_WHAT THE EXERCISE ASKS:_
Can you resume the earnings call transcript below, picking up right after its final sentence?

** TEXT PROVIDED follows **

Sam Strickland - CAO, CFO
You said civil, did you mean commercial?
Carter Copeland - Analyst
Commercial, excuse me, yes.
Sam Strickland - CAO, CFO
Yes, right. That is the way to think about it. We see, we believe there is a market both in the commercial markets and the international markets, and we're investing there, let's see what it brings.
Ralph Shrader - Chairman, President, CEO
And I think the best way to think about our business is really the portfolio look that we take, and I realize that there was certainly a strong desire to try to break it down into chunks, and I think again, our strength is the fact that we manage it across-the-board, and by having the capabilities actually flow across, we think we're well-positioned to be able to respond to whatever peaks and valleys there might be. I think our realistic presumption is that there will not be an approved Federal Government budget for the next fiscal year on October 1, and I think it's also a reasonable assumption to think that process could last as long as 6 months again, maybe longer, but we're not overly concerned about that, given our ability to be able to move resources among the 3 major Federal Government marketplaces, which is we've done very effectively.
And then given what we think will be a rather robust demand for the services that we are providing in commercial, that our resources can move across these boundaries rather fluidly and quickly, and again, not being encumbered by individual P&L or even expectations in individual markets, this is something that I think we've applied very diligently in the past, and something that's a key part of our sort of our repertoire here, and something we'll continue to emphasize going forward, and I think that flexibility is a thing that actually gives us, I think, a great leg up if you will, in terms of being able to meet our financial expectations.
Carter Copeland - Analyst
Thanks a lot guys, and congrats again.
Sam Strickland - CAO, CFO
Thank you.
Operator
Jim Kissane with Banc of America-Merrill Lynch.
Unidentified Participant - Analyst
Hi guys, this is actually Clayton for Jim. Congrats on the quarter. Just a little bit more about the backlog. I was wondering if you could kind of explain a little bit more about the priced options. You said it was one contract. Is that kind of the peak for total percent of backlog there, or can you expect more priced options going forward?
Sam Strickland - CAO, CFO
No, no, we were just saying priced options went up by $1.5 billion. There was one rather large cyber award in that. It was not the majority of that increase, so we would expect, we would fully expect to continue to win contracts and build priced options going forward.
Unidentified Participant - Analyst
Sounds good. Great. Thanks guys.
Operator
Robert Spingarn with Credit Suisse.
Robert Spingarn - Analyst
Good morning.
Sam Strickland - CAO, CFO
Good morning.
Robert Spingarn - Analyst
Very nice margins that you put forth there, and it sounds like that trend is going to continue as you go into next year, so Sam, I wanted to focus a little bit more on the guidance with regard to the revenue. Since you've got a fairly good look at what your earnings are going to be in fiscal 2012, why not just provide a full year of revenue guidance? You must have something in the plan to get you to the earnings.
Sam Strickland - CAO, CFO
Well, we took a look at, as you might imagine, it's hard to be very precise so we tend to take a look at, our financial models will normally model of couple of different cases, normally about 3 different cases, and then we try and make sure we set our earnings projections in line with that. We feel like that what's important over the long term of course is growth in earnings and we're committed to that and we'll certainly manage around a couple of point movement in revenue one way or the other so we felt like just to try to establish that as a pattern, we want to make sure that, what's the expression? That we're always meeting at least our bottom line commitments as we go forward, and our mission is to ensure that we have enough growth, that there's credibility behind that earnings growth.

** End of TEXT PROVIDED **
** SUPPLIED RECORDS follows **

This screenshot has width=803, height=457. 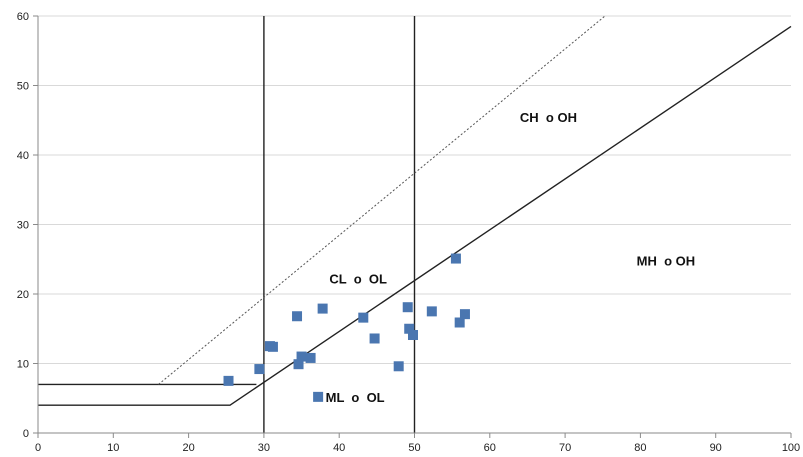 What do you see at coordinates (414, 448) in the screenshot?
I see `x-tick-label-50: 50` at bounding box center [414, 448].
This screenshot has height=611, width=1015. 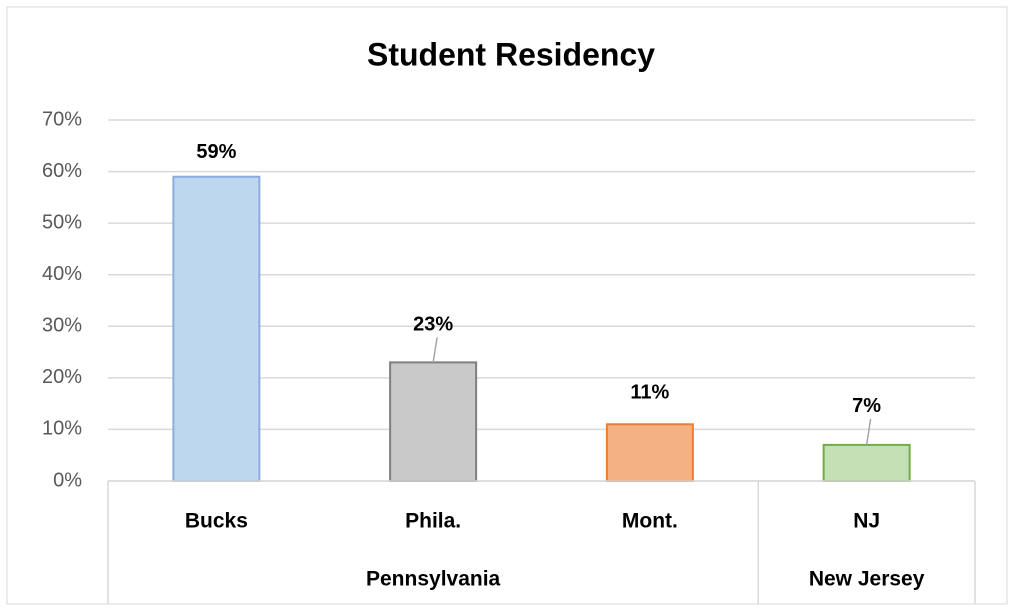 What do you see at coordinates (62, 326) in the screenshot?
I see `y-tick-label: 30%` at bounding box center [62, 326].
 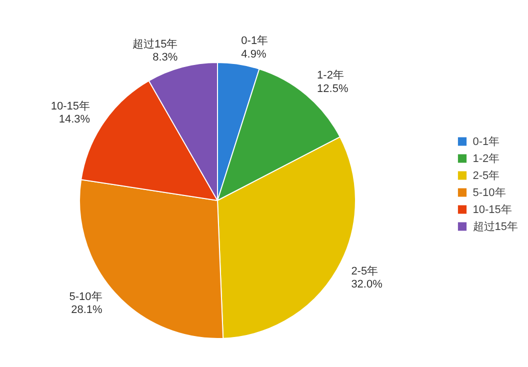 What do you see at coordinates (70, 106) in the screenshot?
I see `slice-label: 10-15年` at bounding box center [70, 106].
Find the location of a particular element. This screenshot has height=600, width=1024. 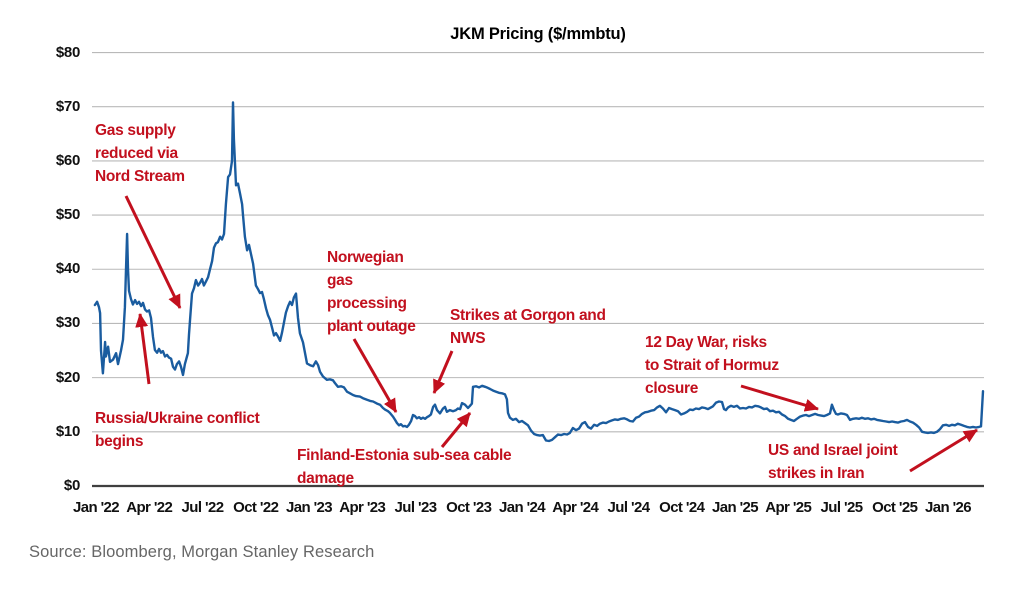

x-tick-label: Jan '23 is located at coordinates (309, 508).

** End of SUPPLIED RECORDS **

_ANSWER TO THIS EXERCISE:_
Robert Spingarn - Analyst
Is there anything to the sequential decline in funded backlog here that just takes away some of that visibility that you might normally have?
Sam Strickland - CAO, CFO
Well on the one hand, you might say yes. On the other hand, to do that, you'd have to suspend belief that the contracting community is going to spend its money by September 30, so we fully, as I was explaining, if you just look at the timing of continuing resolution, completion, let's call it, getting beyond the continuing resolution, for the government's fiscal year 2010, they did that in December of 2009, which enabled the awards then to start in March of 2010. We're much later in that process this fiscal year, so the government is going to be pretty darn busy between now and September 30. Everything we have heard says that they will get that money allocated by September 30, so we just feel like we're later in the cycle, for reasons that we've talked about.
Robert Spingarn - Analyst
So we should look for a step up, if that's all correct and it plays out, and I know you're just guessing there, or at least trying to, to estimate,--
Sam Strickland - CAO, CFO
Well estimating as opposed to guessing, but yes.
Robert Spingarn - Analyst
Yes, sure so we should see a step up in funded backlog and total backlog with the September 30 quarter, and then depending on when the fiscal 2012 budget gets written into law, we would see another lag to the next step up.
Sam Strickland - CAO, CFO
Yes, again, the historically let's call it, and this is a very rough guideline, it takes the contracting community about 2 months, sometimes 2.5 months to kind of get the paper rolling after the continuing resolution is cleared, so let's just see.
Robert Spingarn - Analyst
Two more small things. First, if you could talk about the cadence of the earnings, as you expect them to rollout this year, it sounds like it will be back-end weighted again given the sales, and then if you could give a little bit more color, if someone could, to the types of contracts that are driving your growth in cyber.
Sam Strickland - CAO, CFO
I'll talk about the first and then I'll turn it over Horacio, the Chief Operating Officer, to talk about the second. As you know, we have said that we will provide quarterly updates to our annual guidance, so we've tried not to get into the habit of talking about individual quarters, simply because that's just not the way we run our business, so we really do focus on the annual results, and given 50% of our business is still cost plus, that means we've got some fairly strict accounting regulations we have to follow, we have to manage our indirect rates, so that will cause some of the quarterly earnings to move around a bit, but the important thing for us and for our rates is to make sure what we call, dock the ship as of March 31, so the patterns will be somewhat consistent from year to year, but not precisely.
Robert Spingarn - Analyst
Is there a quarter that's an outlier up or down?
Sam Strickland - CAO, CFO
Is there a quarter that's an outlier up or down? Not that we see right now.
Robert Spingarn - Analyst
Okay. And then just on the cyber?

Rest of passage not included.